### DATA SHOWN
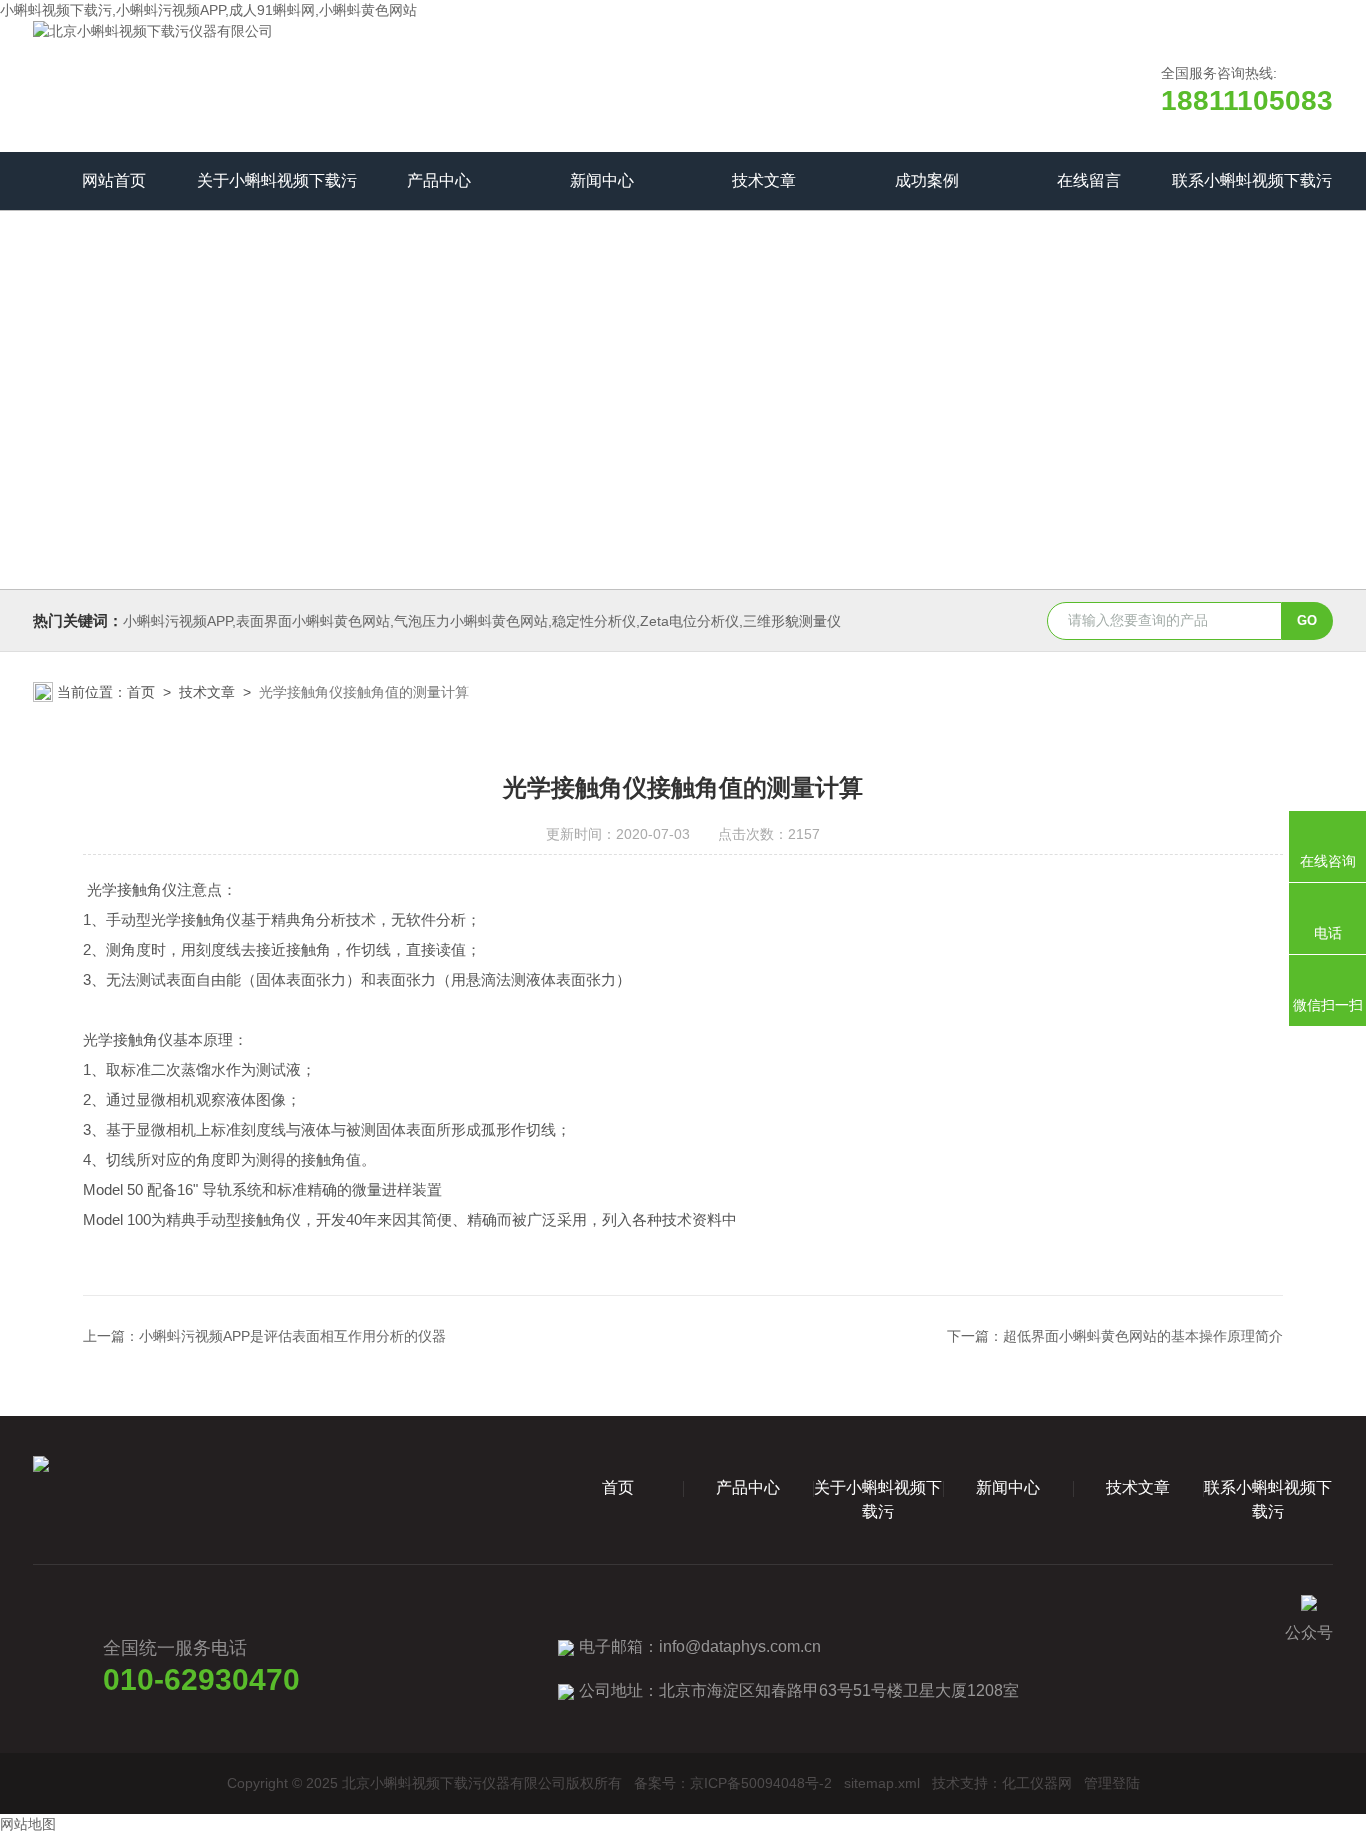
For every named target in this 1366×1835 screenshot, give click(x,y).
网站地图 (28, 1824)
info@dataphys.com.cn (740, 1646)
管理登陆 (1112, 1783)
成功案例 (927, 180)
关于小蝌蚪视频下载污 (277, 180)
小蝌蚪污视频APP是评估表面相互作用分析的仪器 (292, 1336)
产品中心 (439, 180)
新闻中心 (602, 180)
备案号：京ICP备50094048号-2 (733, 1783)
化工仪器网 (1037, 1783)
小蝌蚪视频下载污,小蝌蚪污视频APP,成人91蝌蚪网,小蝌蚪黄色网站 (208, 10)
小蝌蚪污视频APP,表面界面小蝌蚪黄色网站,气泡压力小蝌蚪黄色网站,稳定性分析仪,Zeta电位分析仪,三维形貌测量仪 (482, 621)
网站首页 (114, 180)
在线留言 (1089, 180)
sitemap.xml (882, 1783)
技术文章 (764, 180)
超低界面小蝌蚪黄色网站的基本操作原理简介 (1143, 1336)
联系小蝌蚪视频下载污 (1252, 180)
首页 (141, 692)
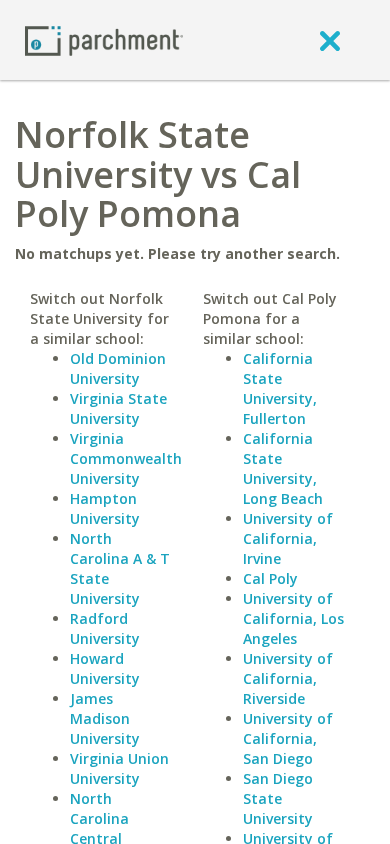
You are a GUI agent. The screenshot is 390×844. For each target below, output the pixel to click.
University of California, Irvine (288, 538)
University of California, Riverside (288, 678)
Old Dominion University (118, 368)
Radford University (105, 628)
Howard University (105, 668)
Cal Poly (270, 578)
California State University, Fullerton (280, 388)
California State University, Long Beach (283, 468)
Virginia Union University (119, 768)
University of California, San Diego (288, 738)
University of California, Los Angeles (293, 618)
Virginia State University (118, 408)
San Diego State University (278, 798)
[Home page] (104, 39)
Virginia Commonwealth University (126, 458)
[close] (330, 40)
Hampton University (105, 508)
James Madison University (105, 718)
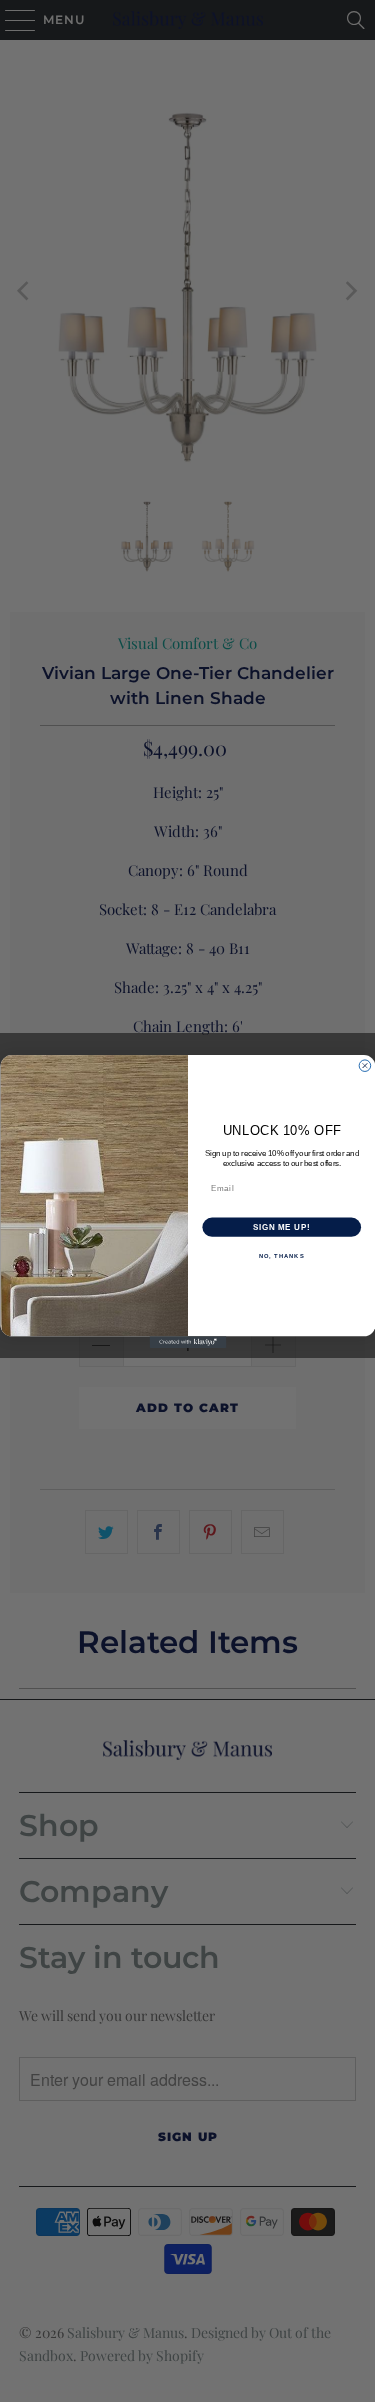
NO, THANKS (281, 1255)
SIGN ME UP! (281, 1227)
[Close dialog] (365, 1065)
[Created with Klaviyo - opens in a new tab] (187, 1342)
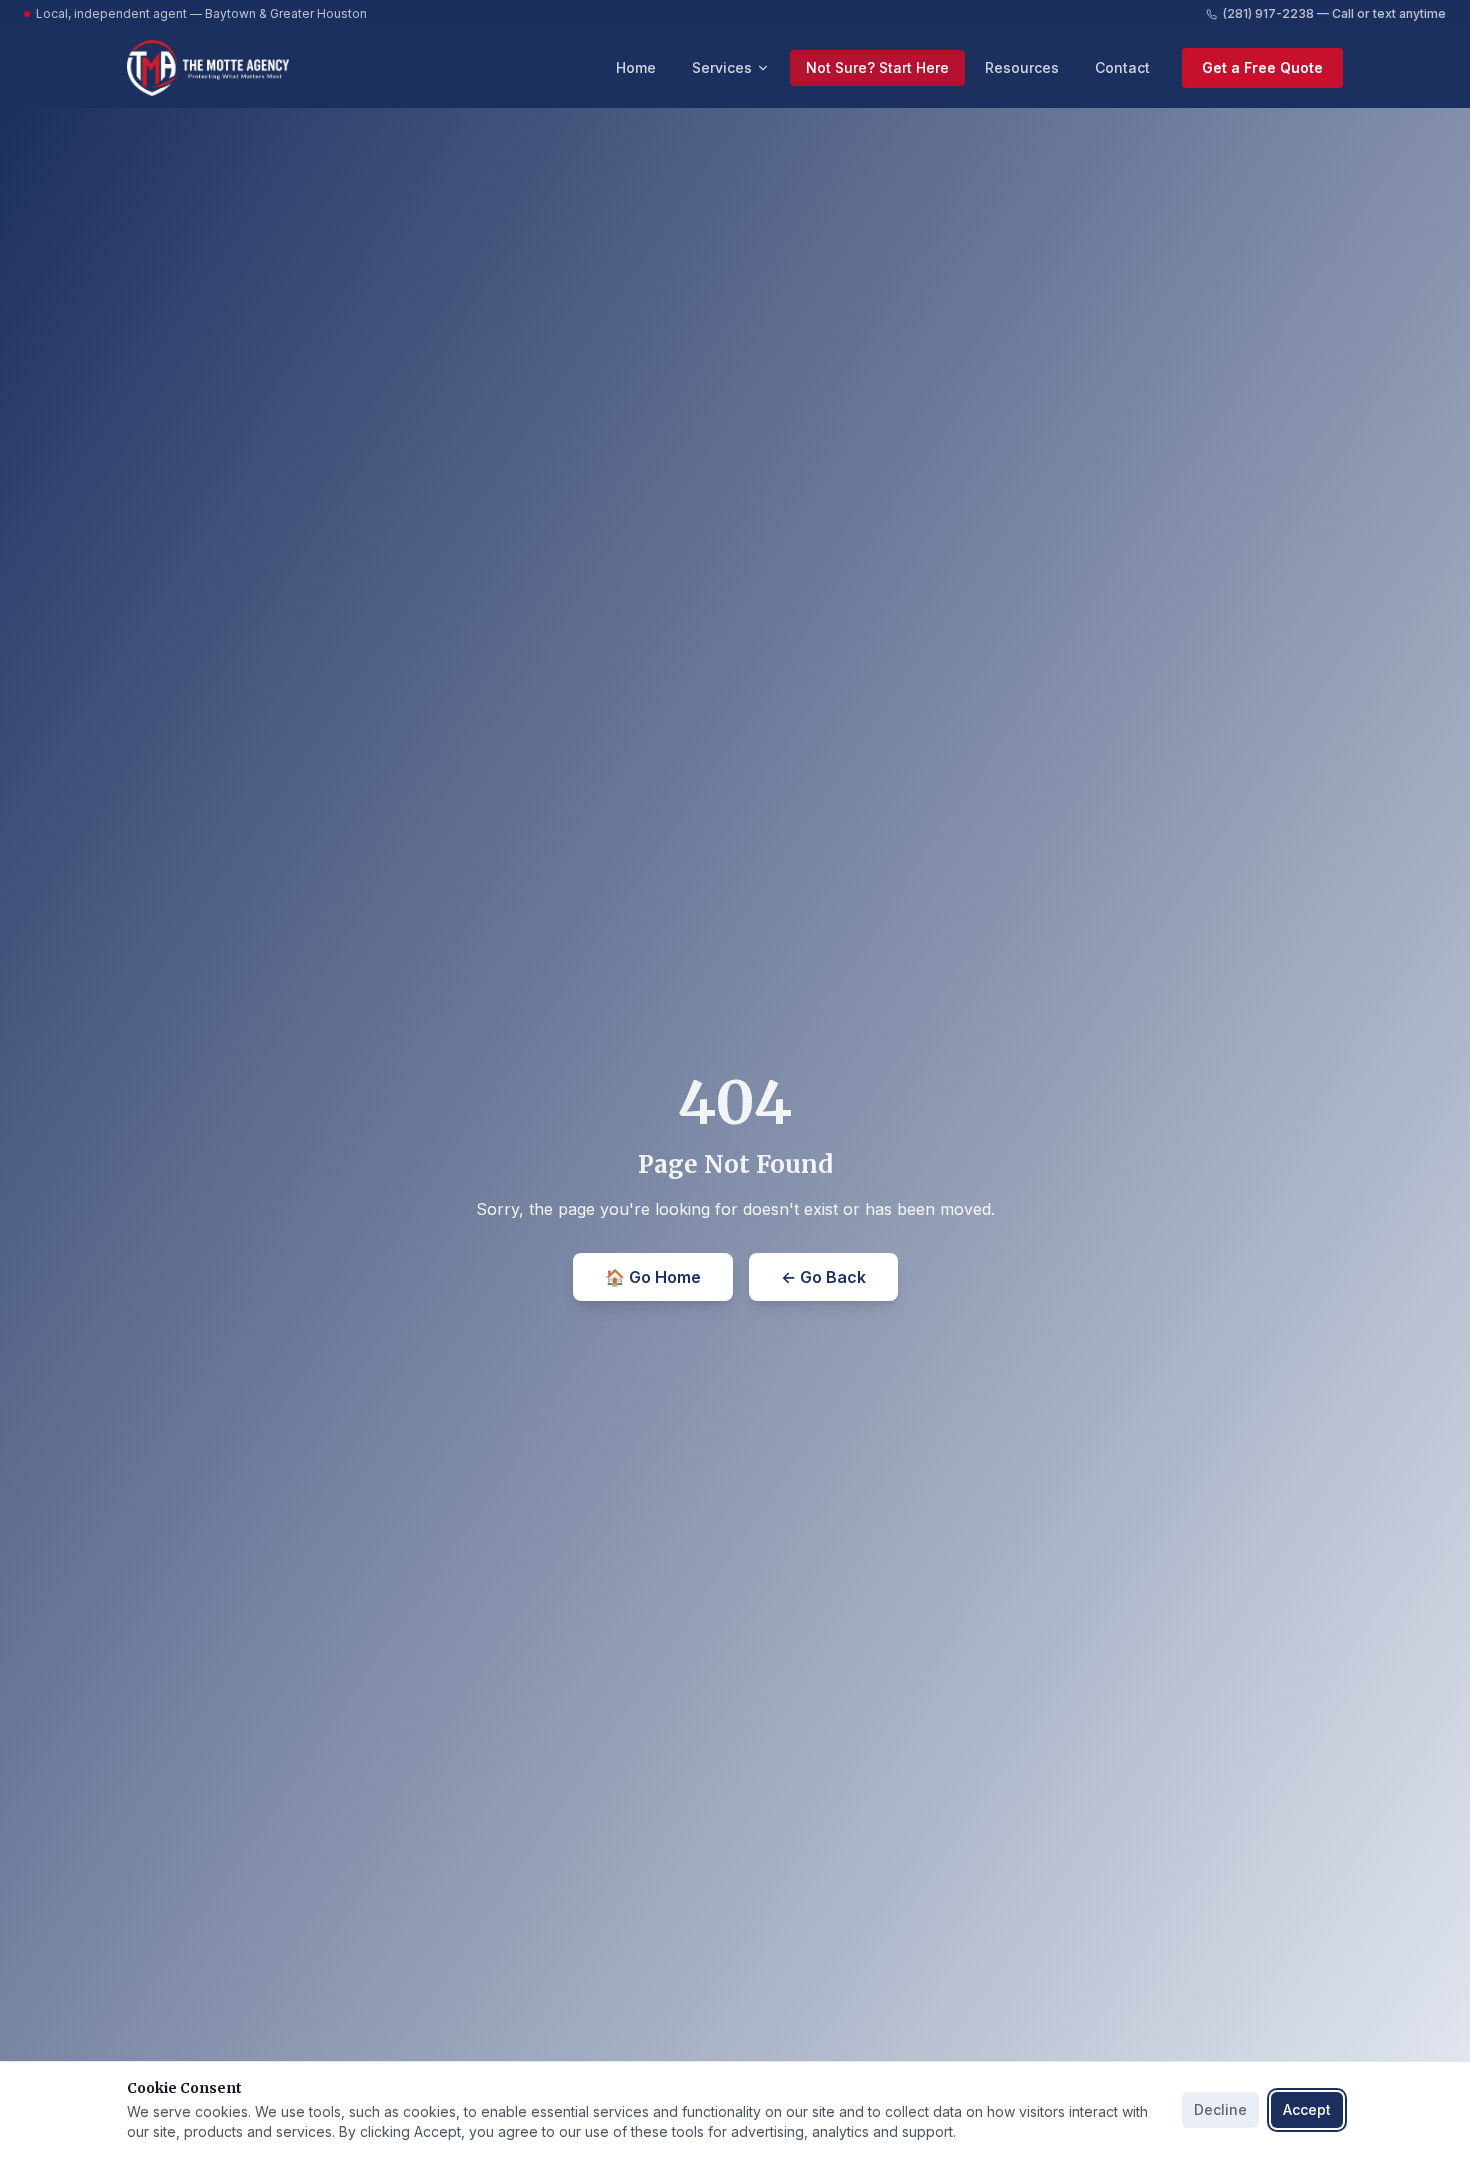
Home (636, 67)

### WORK REQUEST
Check each line of the data above for the word "Diego" and copy the ones where it is found.

### RESULT
University of California, San Diego (288, 738)
San Diego State University (278, 798)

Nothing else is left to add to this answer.